C'est une critique que j'ai entendue récemment à propos de notre pratique, et qui à vrai dire ne m'a pas surpris. "C'est toujours la même chose". Est-ce que c'est vrai ? Il y a une évidence qu'on peut difficilement nier. Chaque cours commence par les mêmes huit postures de Chi Kung. Elles sont invariablement suivies des mêmes douze exercices taoïstes. Après quoi nous allons effectuer la forme du Tai Chi. Une forme que l'on répète inlassablement, jours après jour, semaine après semaine, mois après mois, année après année.

ouroboros.pngCe qui peut varier, ce sont les postures que nous allons tester, les mouvements sur lesquels nous allons travailler, leurs applications, et enfin les exercices de poussée des mains. Mais tant que les élèves sont en phase d'apprentissage des mouvements, il est vrai que c'est la partie pour laquelle on a le moins de temps à consacrer. Et à vrai dire, même dans un cours avancé avec des pratiquants qui ont cinq, dix, ou même vingt ans d'expérience, la structure va rester inchangée : huit postures de Chi-Kung, douze exercices taoïstes et 108 mouvements qu'on répète les uns après les autres des dizaines, des centaines, des milliers de fois (sans aucune exagération).

Mais le système ne s'arrête pas là. Pour qui connaît la forme à mains nues, commence un approfondissement de celle-ci : mouvements ouverts/fermés, alternance Yin-Yang. Puis on commence à adopter une posture plus basse (passage de la forme de la grue à la forme du tigre). Viennent ensuite les armes : notre style recommande de commencer par le sabre avant de passer à l'épée. Grand-Maître Ip nous a également légué une forme de combat, la forme du serpent. Et il y a toutes les pratiques à deux : Ta Lu, San Sao, les nombreuses variations de Tui Shou (une main, deux mains, avec des pas, libre). Pour le pratiquant expérimenté, la liste des choses à apprendre est suffisamment longue pour remplir toute une vie.

artichaut_heraldique.pngNéanmoins, si l'on s'en tient à la base du système, comme je le disais plus haut, sa structure est toujours la même. Il serait pourtant complètement faux d'en conclure que "c'est toujours la même chose". Revenir éternellement sur les mêmes principes tient en effet à la nature même du Tai Chi Chuan.
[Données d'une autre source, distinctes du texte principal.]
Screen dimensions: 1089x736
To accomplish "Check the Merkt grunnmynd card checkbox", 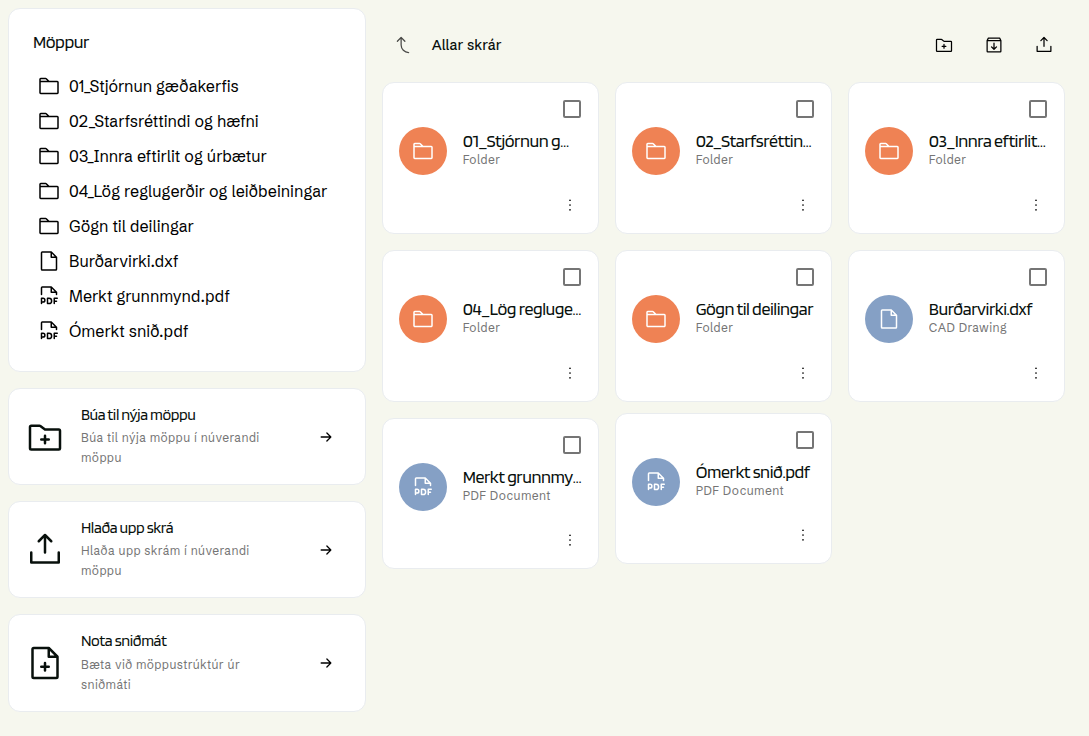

Celui-ci est structuré comme un artichaut : la première rangée n'est qu'un avant-goût et feuille après feuille, on se rapproche du cœur qui est quelque chose de tout à fait différent. L'apprentissage évolue ainsi par cercles concentriques : on tourne autour du sujet en se rapprochant petit à petit de son centre.

Le nombre de principes est très limité (Yang Chengfu en dénombre dix), mais leur compréhension requiert de nombreuses approches successives. Un débutant pourraît par exemple être tenté de croire qu'il a intégré ce que signifie "descendre les épaules". Mais la compréhension qu'il en a aujourd'hui n'a rien à voir avec celle de l'année prochaine, et encore moins avec ce que cela signifiera pour lui après dix ans de pratique. Ce fonctionnement n'est pas sans rapport avec l'amplitude des mouvements, qui se réduit petit à petit, passant d'un cercle large (big frame) à un cercle de plus en plus petit (small frame) jusqu'à devenir invisible (parce que totalement internalisé).

C'est aussi là que se trouve la différence avec les styles externes, où une multitude de techniques, de formes, d'exercices, sont autant de réponses à des situations de nature différente. Dans le Tai Chi Chuan, ultimement, il n'y a plus ni techniques, ni postures : juste un état (Soong[1]) qui peut absorber n'importe quel stimulus.